Rahmat juga bertukar cerita tentang Aceh yang pernah menjadi Daerah Operasi Militer (DOM). Saat konflik dulu, memang Aceh begitu menyeramkan karena ketatnya penjagaan di berbagai tempat oleh aparat keamanan. Jalanan di Aceh penuh dengan pos-pos yang dijaga baik oleh tentara organik dan BKO.

“Ya, tapi, kan sekarang sudah tidak ada lagi, sudah aman. Ayo ke Aceh,” ajak Rahmat.

Lebih jauh tentang konflik Aceh, lanjut dia, Rahmat juga menceritakan tentang awal mula perjanjian dengan damai Aceh – RI. Perjanjian Aceh ingin menerapkan syariah sendiri, otonomi khusus, dan menaikan bendera.

“Bisa dibilang hasil perjanjian dahulu, permintaan Aceh tidak dituruti oleh RI, makanya Hasan Tiro mendirikan Aceh Merdeka,” ujar dia.

Jelajah Indonesia ini bisa dikatakan visi misi dirinya untuk dengan memperkenalkan adat, budaya, dan bersilaturahmi. Sehingga Rahmat dapat melewati berbagai kabupaten hingga provinsi sampai lima pulau besar, seperti Sumatera, Jawa, Sulawesi, Kalimantan, dan Papua.

“Saya menghabiskan waktu dua tahun tiga hari,” kata Rahmat.

Disambut Hangat di berbagai Daerah

Rahmat bercerita, terlalu banyak kesan baik dan menarik yang dia dapat selama melakukan perjalanan Jelajah Indonesia. Misalnya, ketika dirinya disambut secara hangat di berbagai daerah yang dikunjunginya, salah satunya adalah di Papua.

“Alhamdulillah, luar biasa sambutan, terharu kita. Penuh haru disambut oleh komunitas maupun masyarakat, dan disambut dengan adat. Luar biasa toleransi,” kata Rahmat.

Salah satu paling diingat Rahmat adalah saat dia berada di Papua dengan kondisi akses antar kabupaten yang banyak kendala. Di Papua, kata Rahmat, dia memberanikan diri untuk menembus pedalam daerah itu. Pernah pula dia berada di dalam hutan Papua selama empat hari.

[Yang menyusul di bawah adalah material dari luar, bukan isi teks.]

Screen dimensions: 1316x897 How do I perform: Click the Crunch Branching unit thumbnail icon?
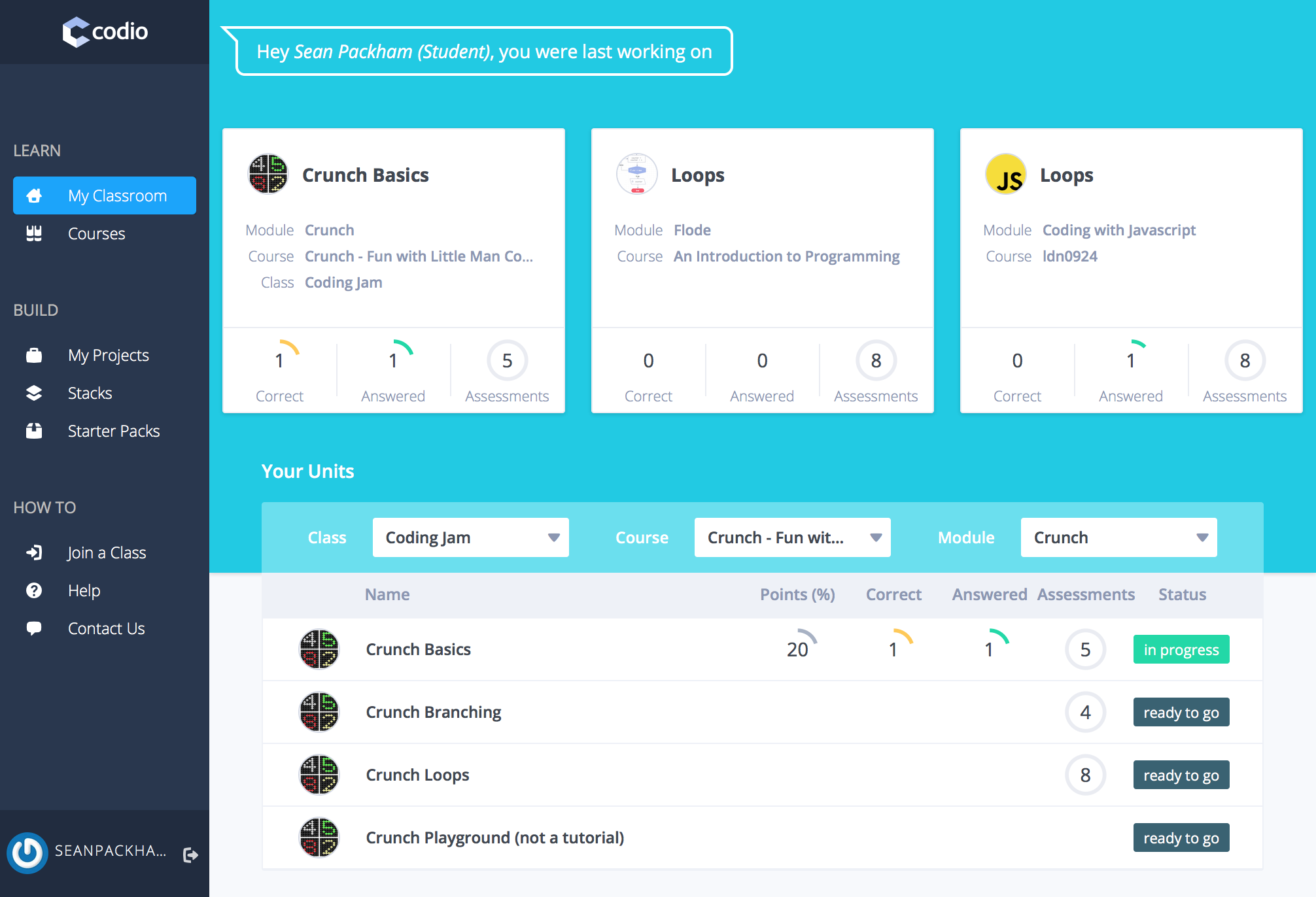click(320, 712)
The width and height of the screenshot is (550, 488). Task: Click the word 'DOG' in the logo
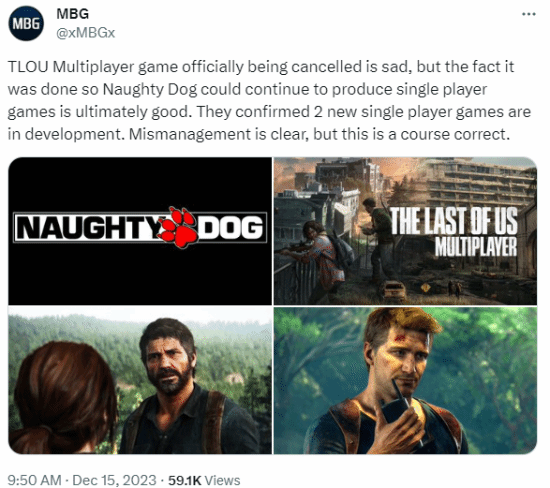230,227
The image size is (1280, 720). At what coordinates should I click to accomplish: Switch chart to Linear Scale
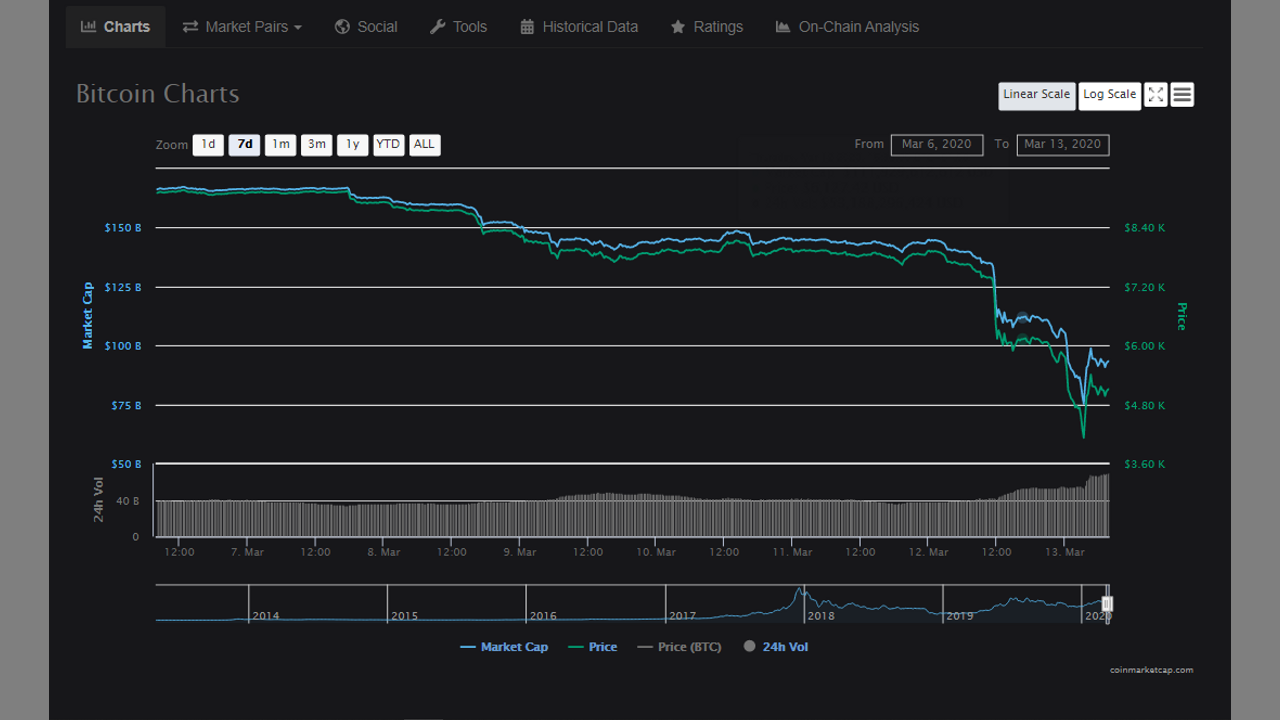click(x=1036, y=95)
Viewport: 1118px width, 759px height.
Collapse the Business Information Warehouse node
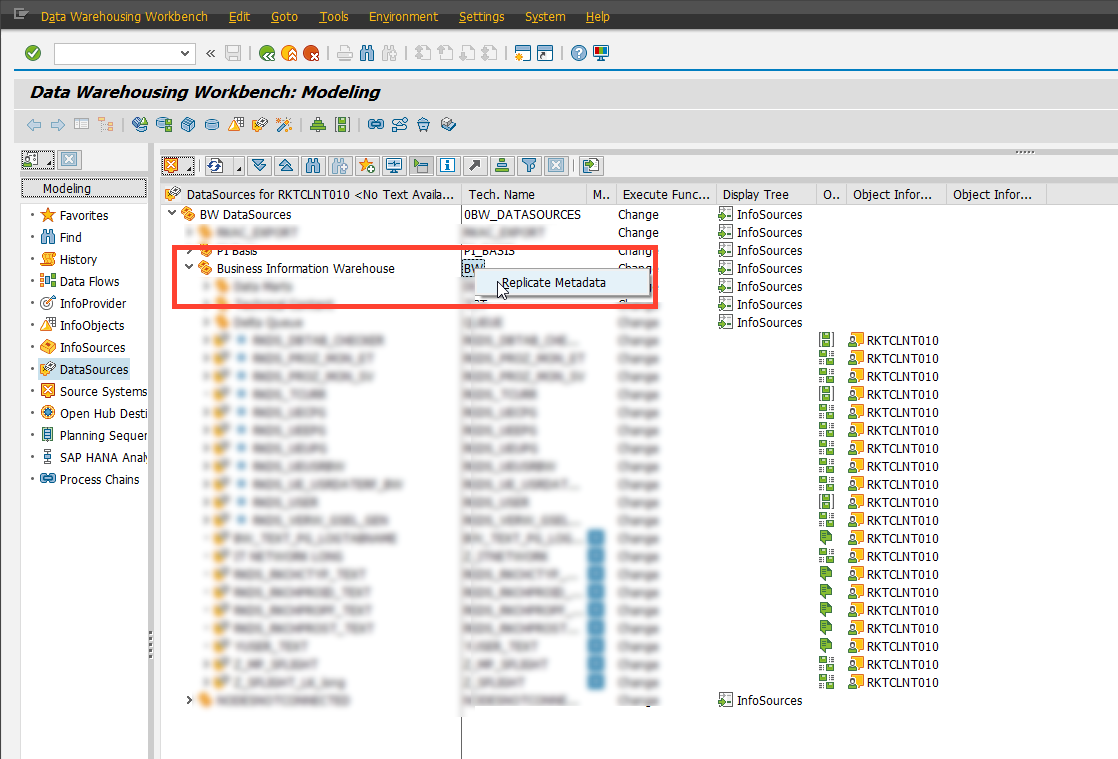click(189, 268)
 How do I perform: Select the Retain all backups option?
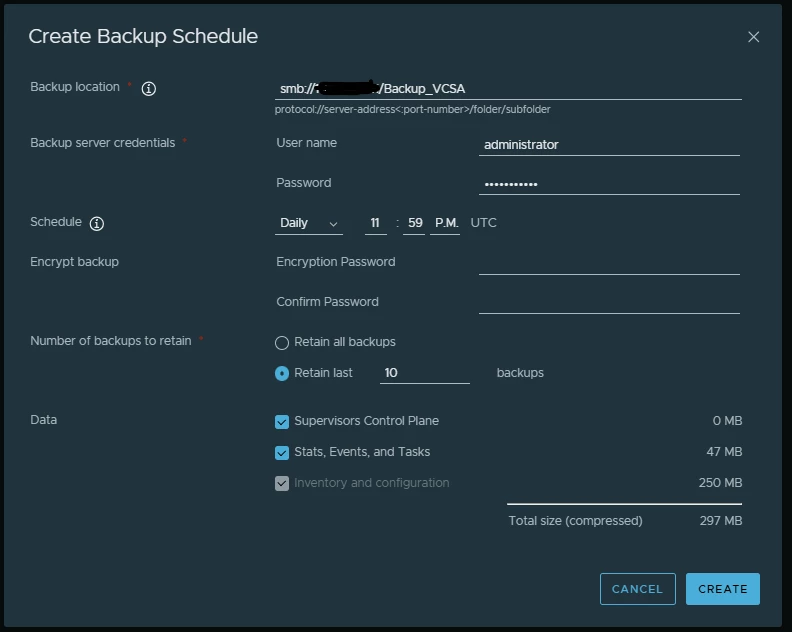(282, 343)
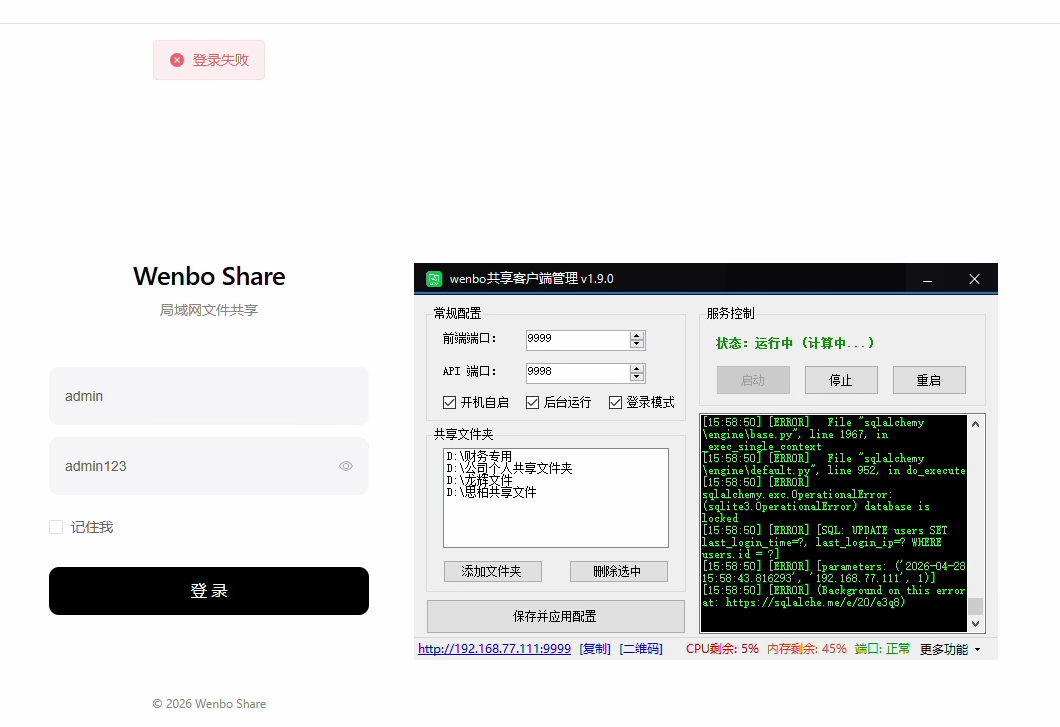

“Karena untuk bisa sampai di daerah lain, saya harus menuggu Hercules, pesawat antar daerah milik TNI untuk dapat menembus antar kabupaten. Misalnya dari Jayapura ke Wamena, dari Wamena ke Merauke,” kata dia.

Palu, Sulawesi Tengah, 1 Minggu setelah tsunami 2018. (Foto: IG @rahmatatjeh_)

Di Papua Rahmat juga harus banyak belajar kesabaran. Pernah dia harus menunggu dengan sabar hingga satu bulan lamanya hanya untuk menunggu pesawat Hercules singgah di tempatnya saat itu berada, baru kemudian berpindah ke kota lain.

“Harus menunggu lama. Selain itu, budayanya yang unik. Kita merasa seperti berada di Afrika. Saya menjumpai orang-orang Papu yang masih memakai koteka,” jelasnya.

Lain di Papua, lain pula di Kalimantan. Rahmat mengaku tidak mendapatkan kendala berarti di daerah ini lantara lintasan di Kalimantan cukup bagus.

Di Kalimantan pun, dirinya disambut hangat oleh berbagai kalangan, termasuk Suku Dayak dan sempat tidur di salah satu rumah Suku Dayak di sana. Begitu pula sambutan dari anak-anak motor di daerah ini, yang menambah keinginannya untuk terus bertualang. “Setiap daerah di Indonesia selalu disambut hangat, Alhamdulillah,” kata dia.

Tidak saja di Kalimantan, saat dia sampai di Pulau Jawa setelah melintas dari Sumatera dan menyeberang Bangkahuni-Merak, dia juga disambut oleh anak motor di daerah Banten. Kendala yang dihadapi Rahmat di pulau Jawa bisa dibilang tidak ada.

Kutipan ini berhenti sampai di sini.